Sunday, May 22, 2011

The Great Divide

It's an age old practice in countries across the globe.
You marry someone so that you never have to talk to them in social situations. ever. again.


I recall my parents and their friends doing it.
'It' being same sex socialising.
I've seen barbeques where there could well be a gender line down the middle of the backyard.
(With the bbq clearly being on the men's side and any people below 130cm being on the women's end of things.)
It occurs at pubs, restaurants, parties  - and now in our social circle apparently.


On the weekend, Hubby and I had a beautiful time celebrating a friend's birthday with a dinner out. We had a gorgeous meal, plenty of bubbles (that would be mainly me) with lots of great company... but almost separately.

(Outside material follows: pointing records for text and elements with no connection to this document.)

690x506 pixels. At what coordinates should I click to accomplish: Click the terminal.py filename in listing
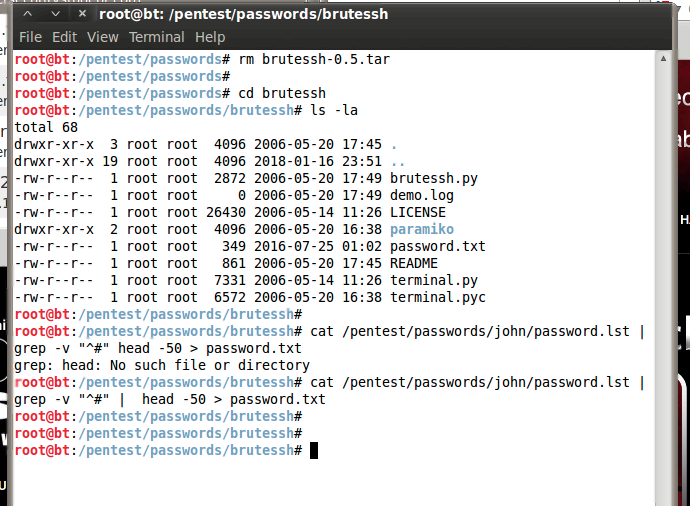(x=434, y=280)
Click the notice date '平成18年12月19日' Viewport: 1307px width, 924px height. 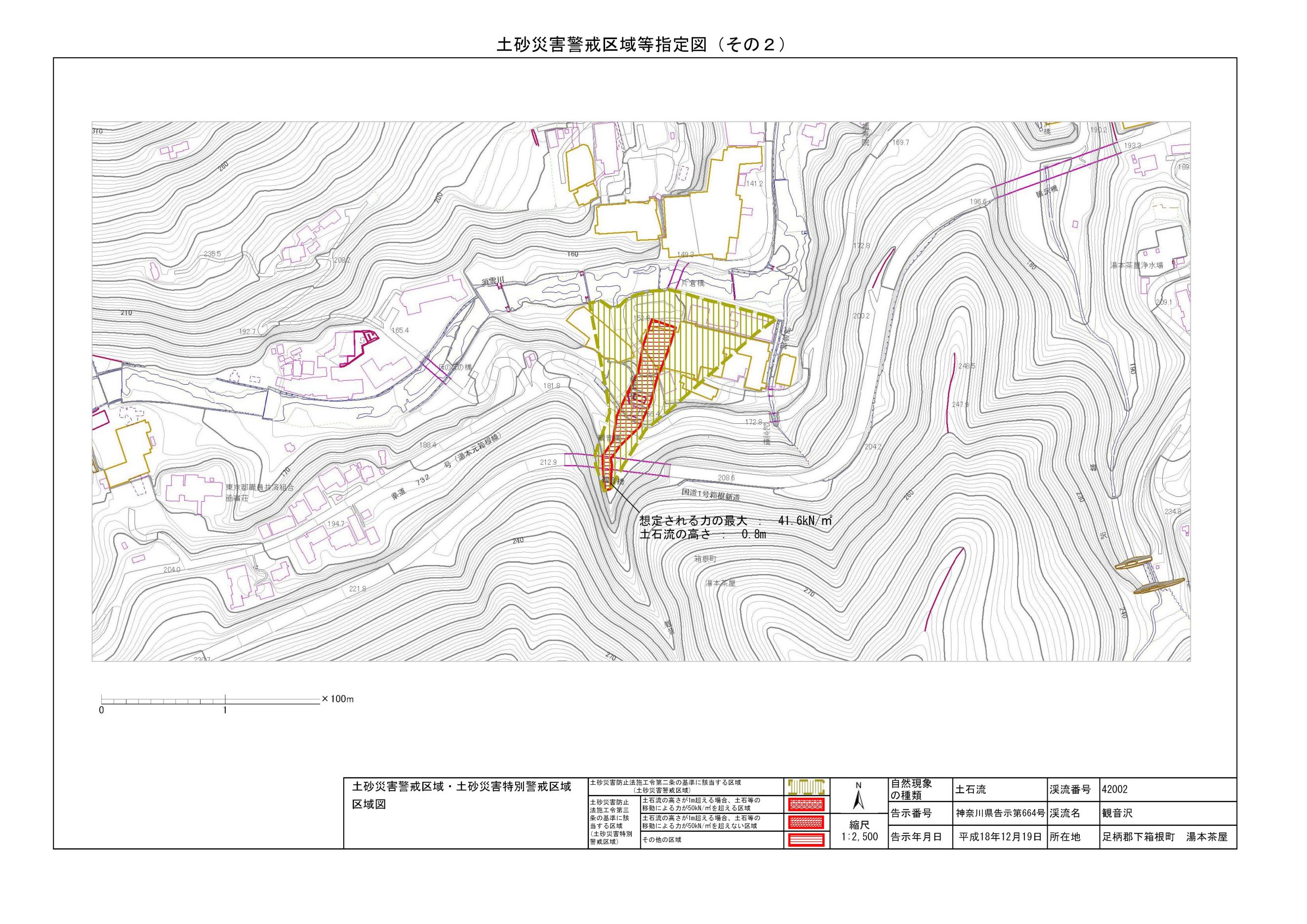pos(1000,837)
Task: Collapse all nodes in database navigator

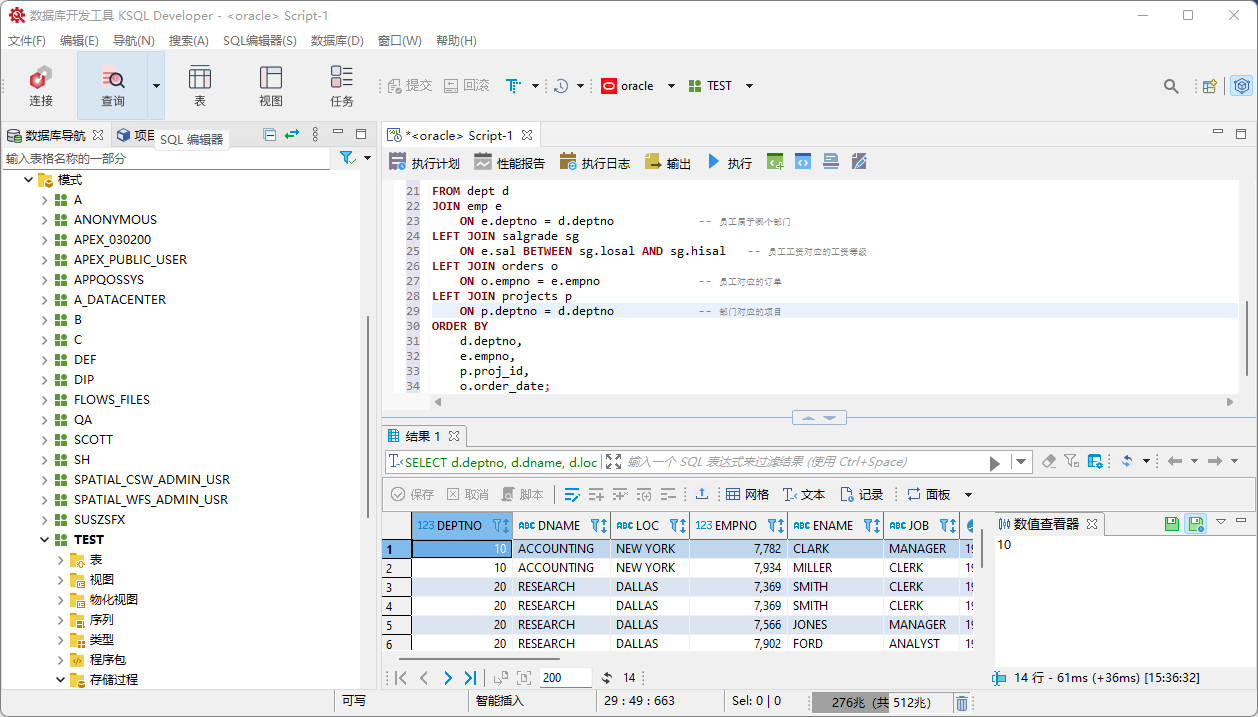Action: point(270,135)
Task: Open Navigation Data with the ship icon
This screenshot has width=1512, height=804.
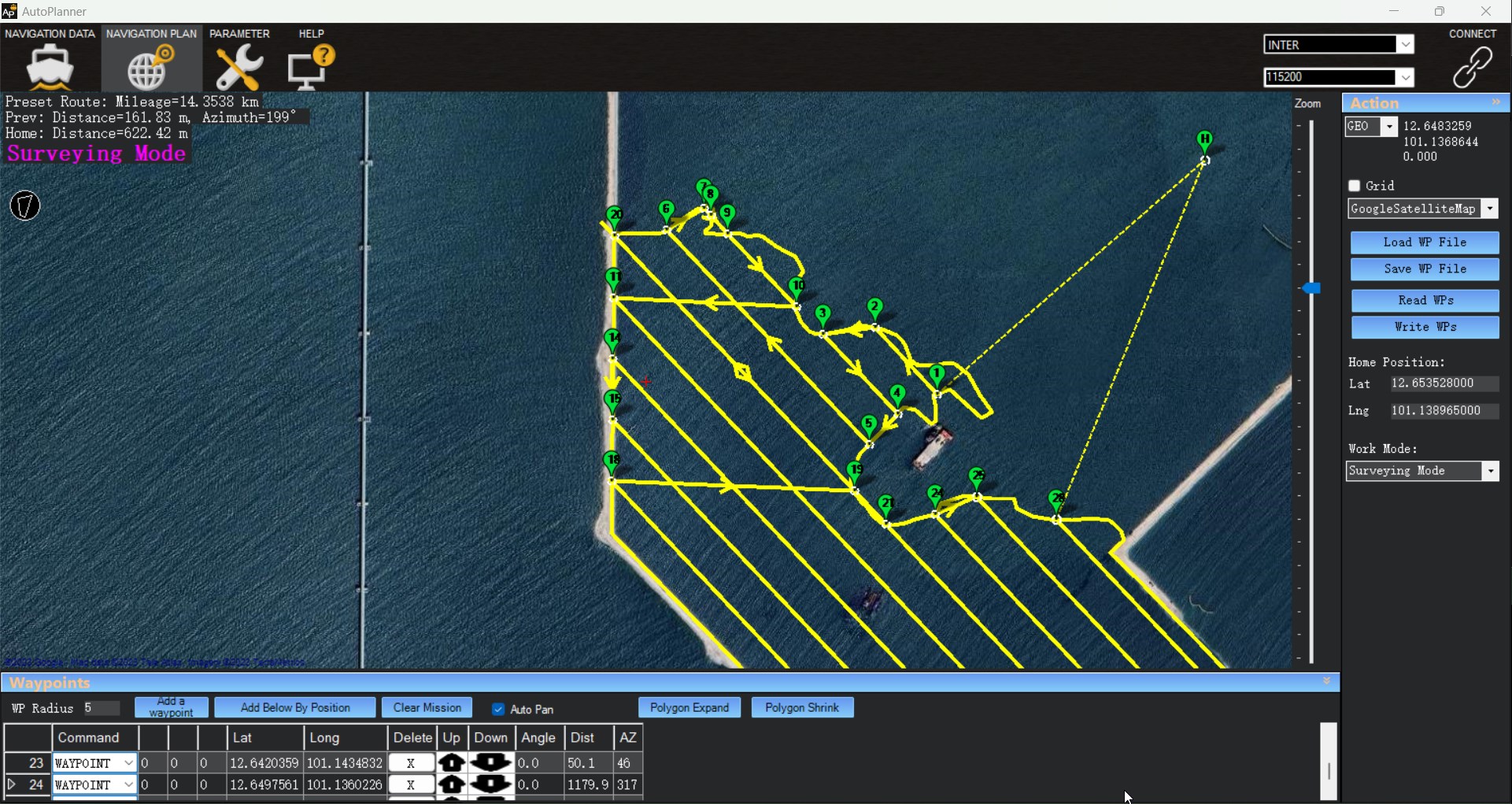Action: point(50,67)
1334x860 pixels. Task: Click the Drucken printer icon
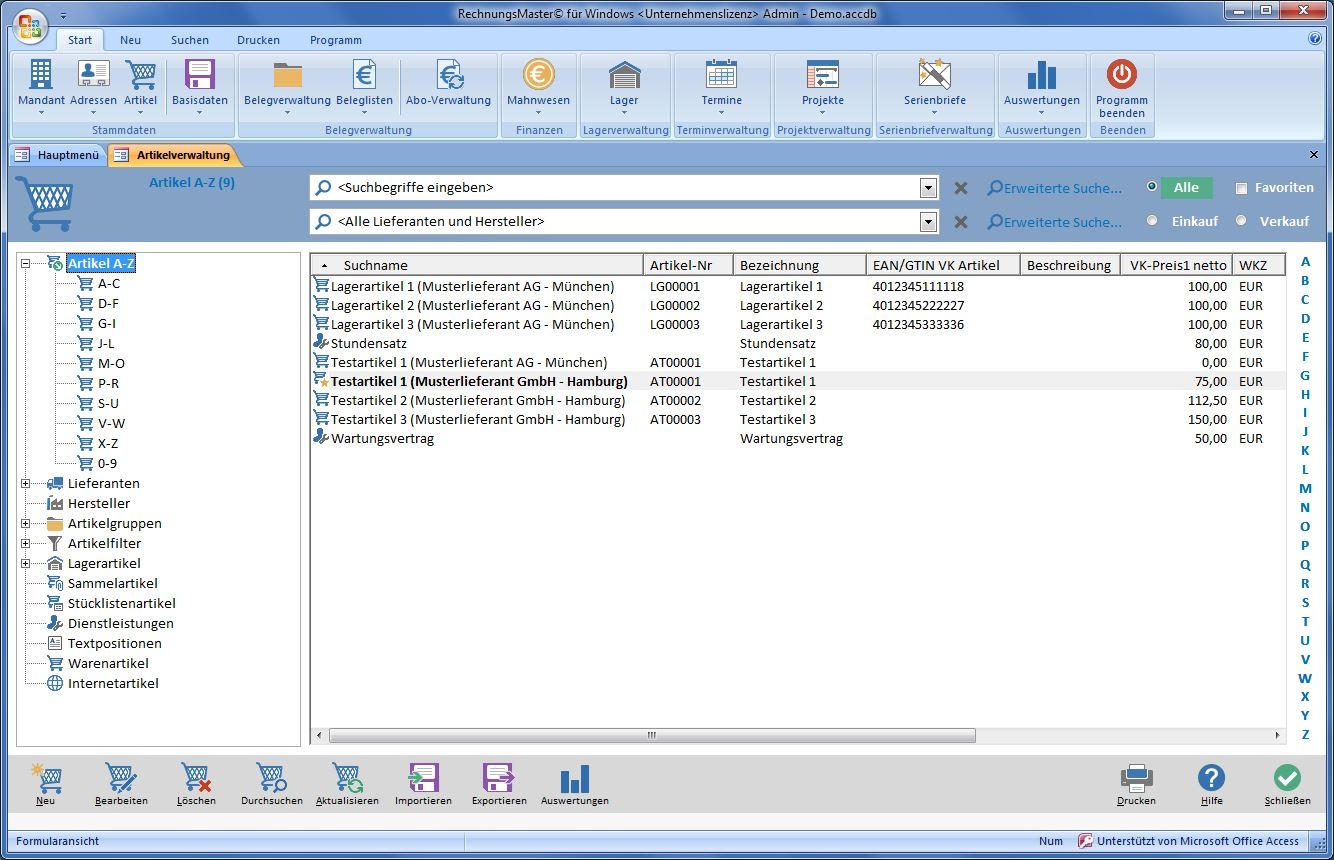pos(1136,779)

By the time we had found a park and entered the restaurant, 6 or 7 of the men in our group had seated themselves and 6 or 7 of the women had also seated themselves - at separate tables from one another.
Hubby and I didn't have much choice but to follow suit.
There was to be no mingling, no stuffing up the wait staff with seat swapping and no face to face interaction between male & female.
Luckily, Hubby and I were seated almost back to back so could sneak in a little hand holding, food sharing and taking digs at one another.

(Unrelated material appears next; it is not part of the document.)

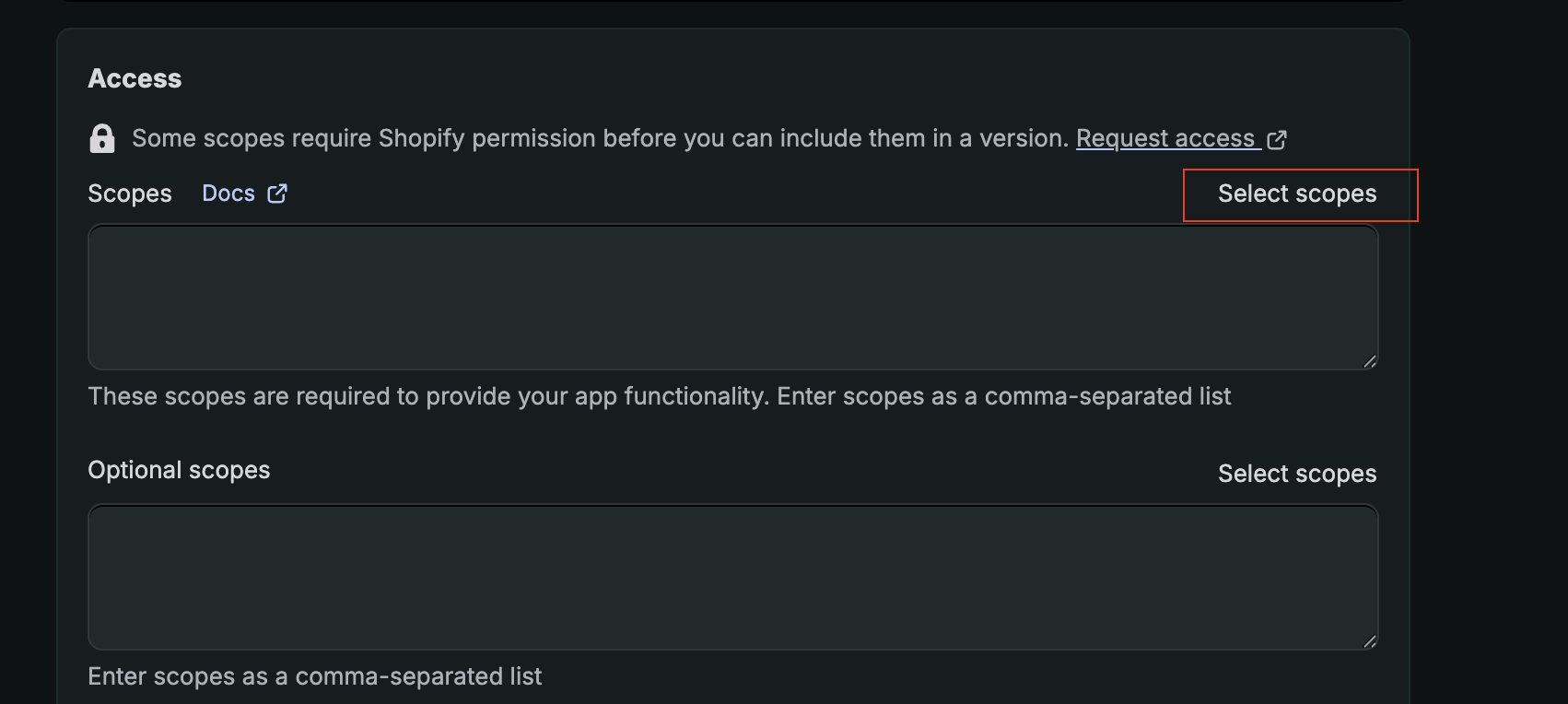The width and height of the screenshot is (1568, 704).
Task: Click the lock icon beside the permission notice
Action: point(102,138)
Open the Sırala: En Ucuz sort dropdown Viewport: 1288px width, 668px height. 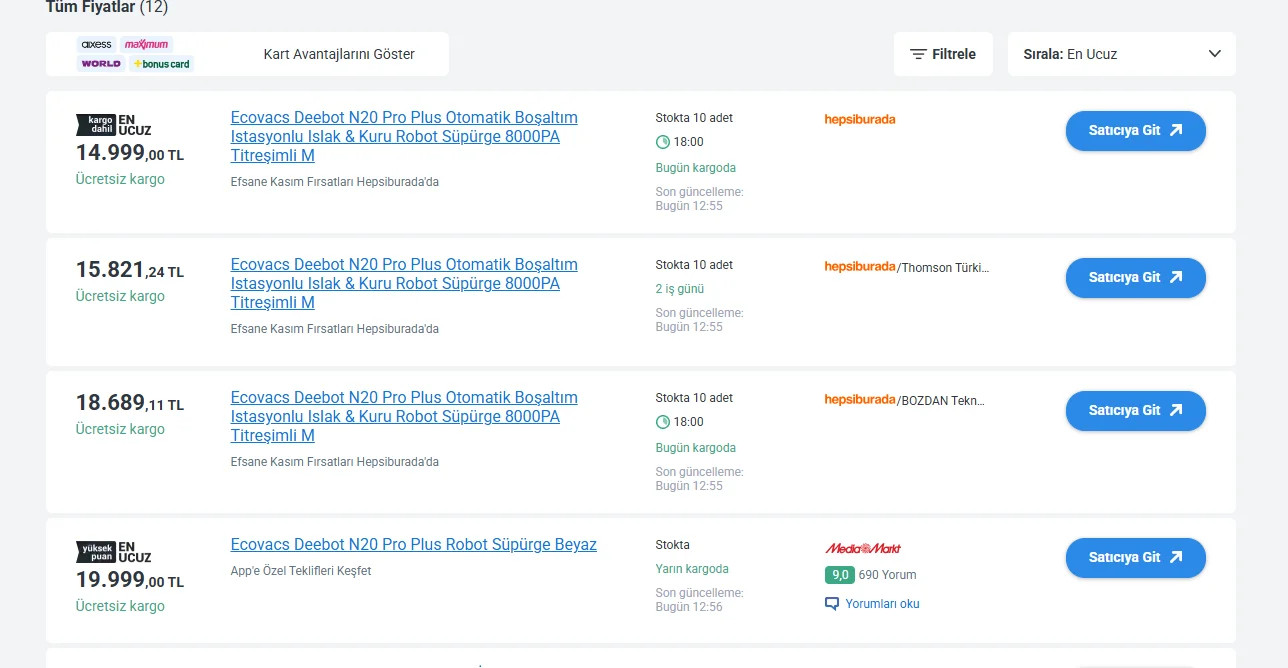click(x=1121, y=54)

(I much prefer to make fun of my man when he's in earshot and much prefer he make fun of me when I can refute the bold faced lies!)

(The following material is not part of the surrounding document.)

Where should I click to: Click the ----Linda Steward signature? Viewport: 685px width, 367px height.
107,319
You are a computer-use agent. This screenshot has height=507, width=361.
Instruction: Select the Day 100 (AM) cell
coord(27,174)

Maybe I'm coming from my place of having spent precious little time with my husband in recent months, but if we go to the trouble (and expense) of organising a babysitter, getting ourselves all dressed up (or at least showered) and leave the house together, I'm hoping to spend a little down time with my husband and our friends outside the confines of mi casa.

Don't get me wrong, I'm not one to crash the boy's night and I love me a girls' dinner or twenty. I'm well aware that the blokes don't necessarily want to be party to discussions of top sheet vs no top sheet, new teacher vs old teacher or sparkling vs still (as in alcohol).
I don't necessarily want to be privy to many of their earth shattering debates either.

But, I find this division of the sexes a bit puzzling.
How about you?
Do you and 'yours' split on arrival or stick like glue til death do you part?

Shar :-)

3 comments:

Rebekah said...

It's funny you posted this, as I was discussing this very thing with my bestie the other night. It happens all the time doesn't it. We even had a situation one night when we went out for dinner and there would have been at least 8/9 couples and all the men sat at one end and all the women sat at the other end of the table. Know one wanted to sit with their partners. It was comical.

G said...

I'm definitely one for mixing it up. When we see Mr SJW's school mates and their wives in a big group they always split, girls in the kitchen doing salads and boys around the barbie with beers. I think the boys always have a better time! gxo

All For Love said...

This definitely happens to hubby and I almost every time we go to something. It has always been this way. When we were younger, it would be because I LOVE dancing and he LOVES drinking. So he would hang with the blokes drinking and I'd be off dancing the night away with the dancers of the group.
I'm sure it's got to do with some sort of primal instinct or something. Men in their corner, women in theirs!